In a nice show of speed Peter Sagan won the stage, all of the secondary points were won by non-rivals and Sagan had added an extra 55 points to his Sprinter Jersey count and the two other main rivals might essentially be out of the running at this point. All he has to do is keep from having someone else do this to him.

For a stage that literally had no moments that stood out, it was a beautiful thing to watch once you figured out what was happening.

We decided that we would focus on Cannondale green and give a big callout to the team. We've never done this on any poster except for the Team Time Trials.

We blind debossed Cannondale (printed with no ink), Jill handrolled the green background right on the paper (and this was some serious work in our studio that was 91° most of the afternoon. We had lots of fans point at us and we also figure as long as the cyclists are sweating we can to. We then handrolled Sagan's name and the arrows representing the 8 other team members on Cannondale with some orange for the winning arrow.

Nice day to watch the tour and a blast doing the poster to celebrate it. It doesn't hurt that it doesn't look like any other poster we've done in the previous 51.

One week down. Two weeks and 2 days to go.

Printing details

Signatures: Ray Nichols, Jill Cypher, & Kieran Francke

Size: 14.5" x 22.5"

Stock: Somerset Textured White 300 gsm

Main typography: Bernhard gothic Medium & Impact

Production notes: handset wood & metal type. The stage / signature block / profile was preprinted using photopolymer plates.

Press: Vandercook Universal III

Today's photos

Kieran was our guest collaborator. He has done it all three years.

Who doesn't love a 12-year-old that can measure in picas?

And if you ask for "27" will give you a 20p x 10p, a 3p x 10p, and a 4p x 10p piece of steel furniture without missing a beat.

Jill handrolled a stack of deckles first as that was the hardest part to get absolutely green.

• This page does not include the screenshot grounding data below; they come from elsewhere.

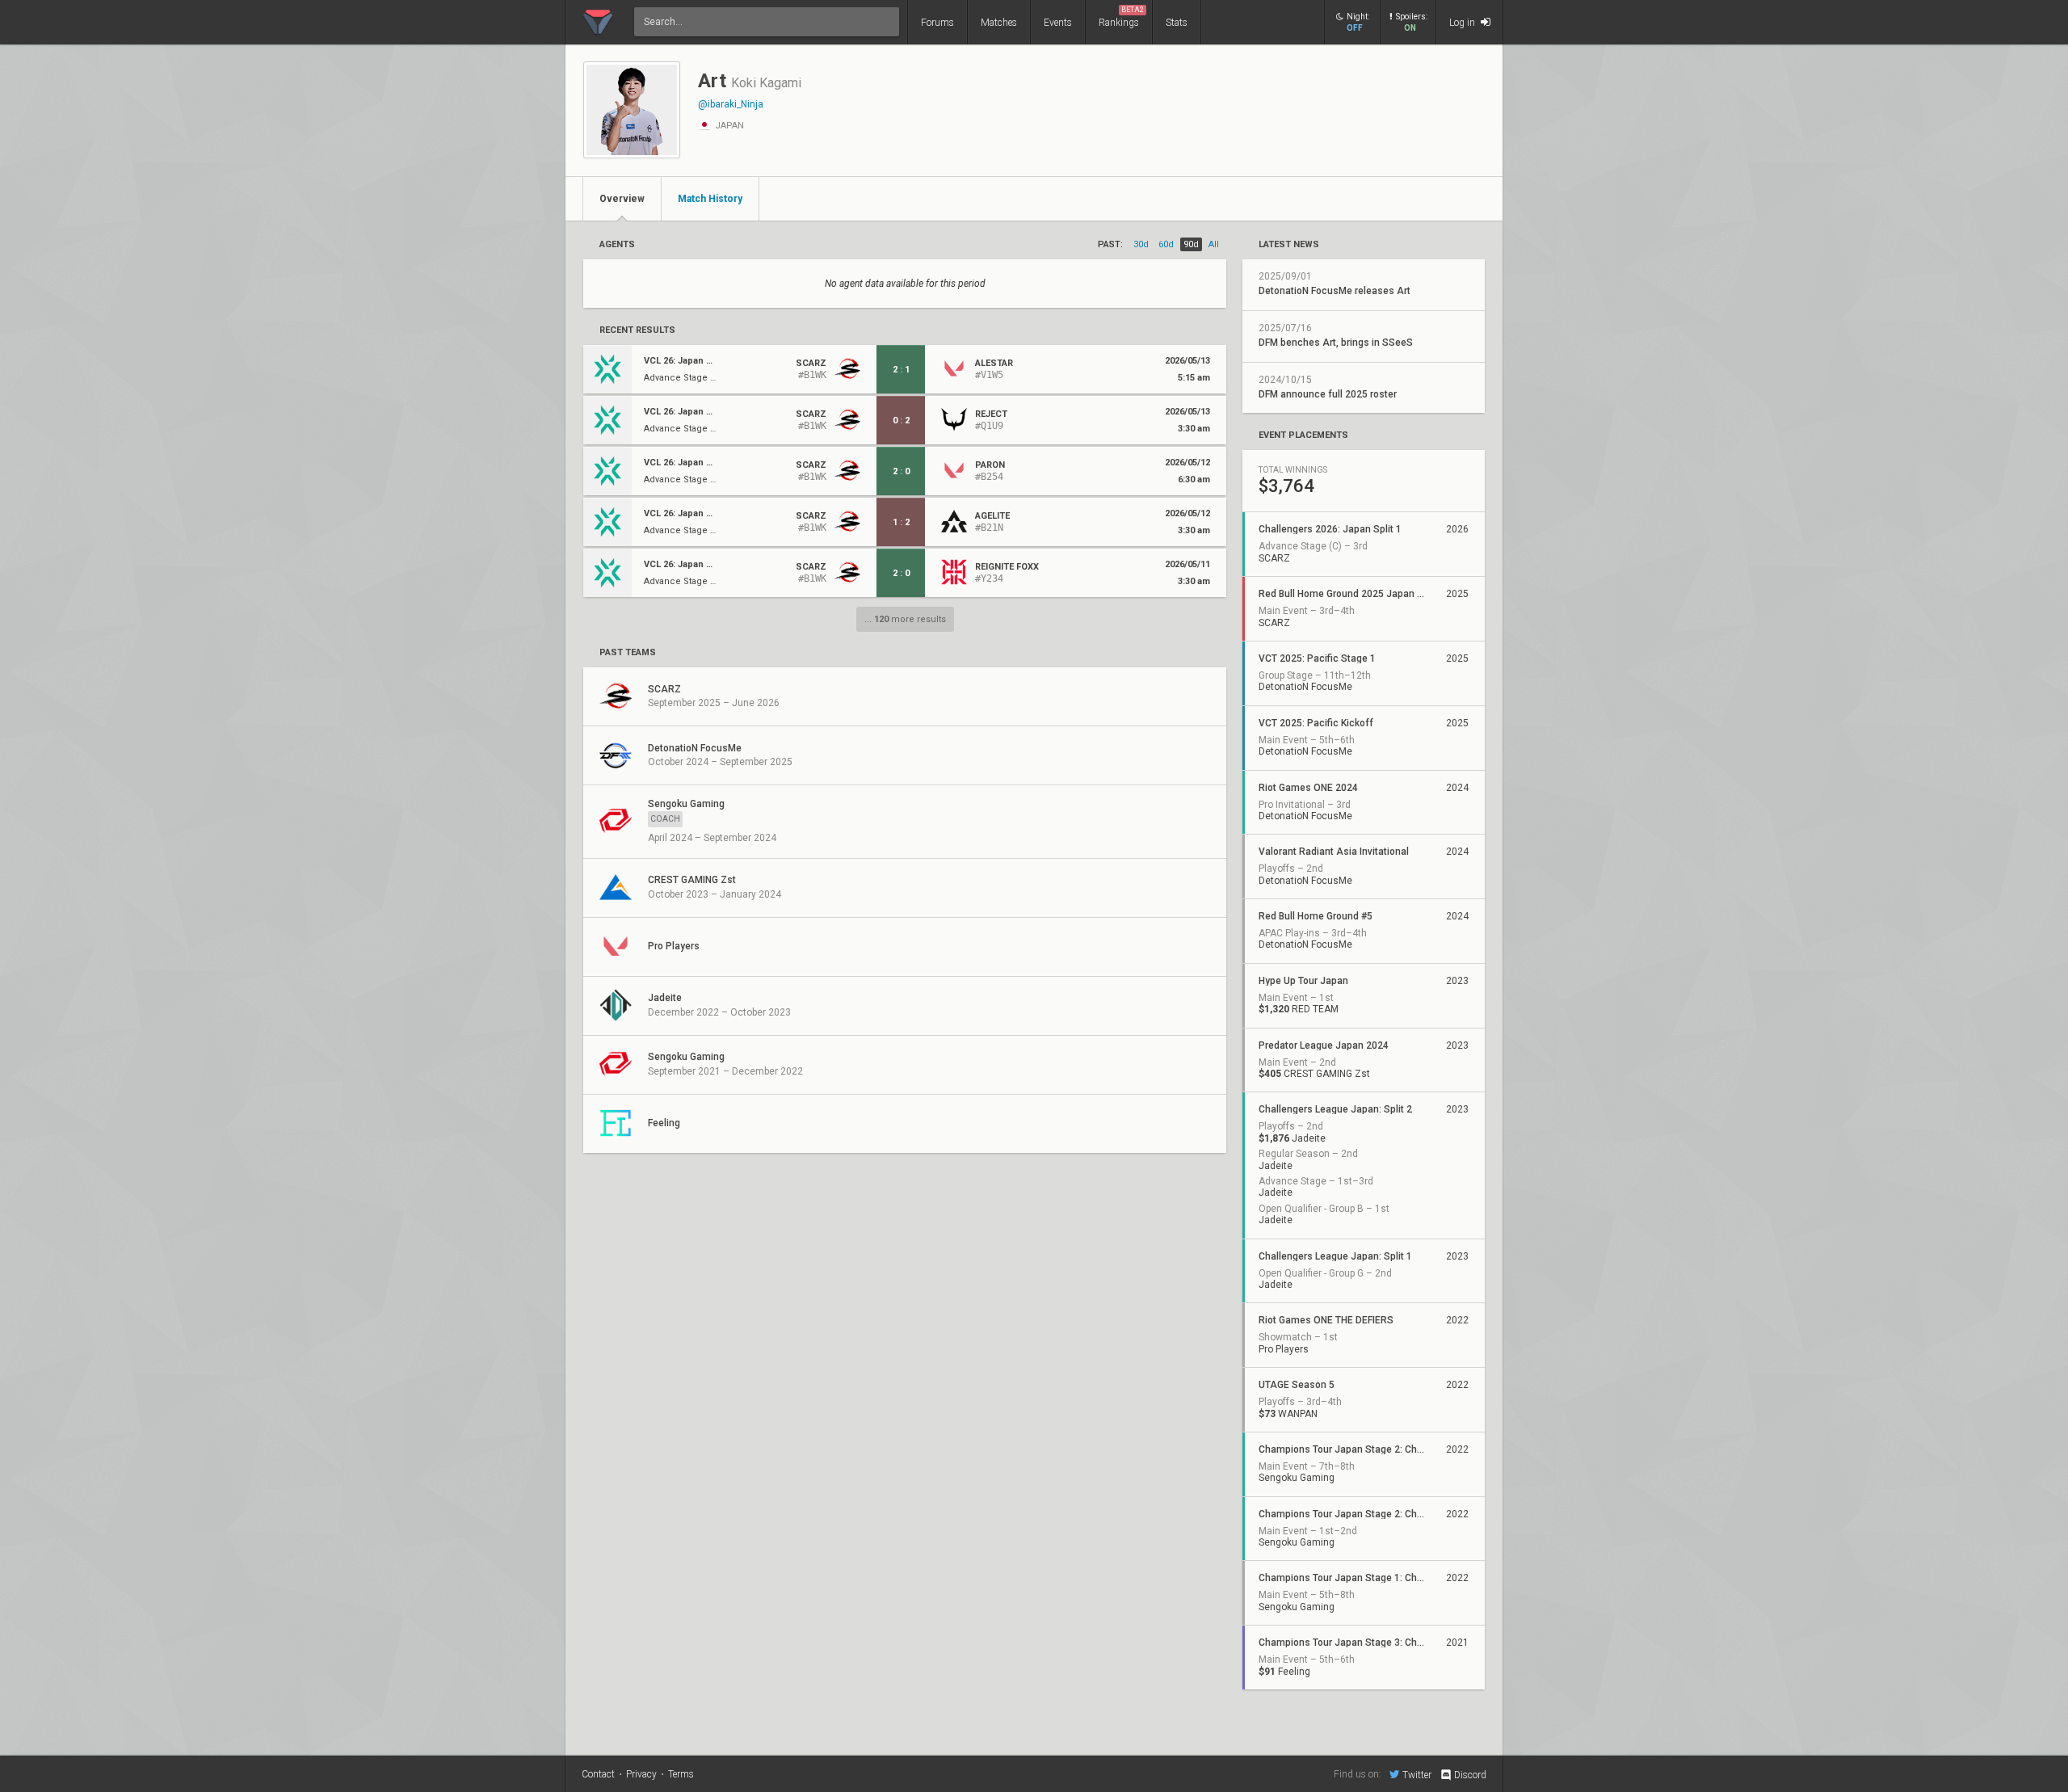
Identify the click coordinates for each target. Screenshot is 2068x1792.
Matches (999, 22)
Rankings (1121, 17)
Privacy (641, 1774)
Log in (1463, 22)
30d (1141, 244)
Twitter (1416, 1774)
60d (1166, 244)
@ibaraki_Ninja (730, 104)
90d (1191, 244)
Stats (1176, 22)
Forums (937, 22)
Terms (681, 1774)
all (1213, 244)
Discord (1470, 1775)
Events (1058, 22)
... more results (905, 619)
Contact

Jill handrolling on the stock trying to maintain a nice "glow" to the edge of Cannondale.

This is Hendrik-Jan, Kieran's father, who joined us late in the day for pizza. Then it looked like he thought we were having too much fun so he dove in. You cannot tell it quite well enough in this photo, but we now have proof of where Kieran gets that thing he does with his tongue when he is really concentrating.

Ray and Hendrik-Jan are long-time friends and it was nice to be able to gather over a Vandercook. Hendrik-Jan, owner of Bright Orange Thread, did the Lead Graffiti website.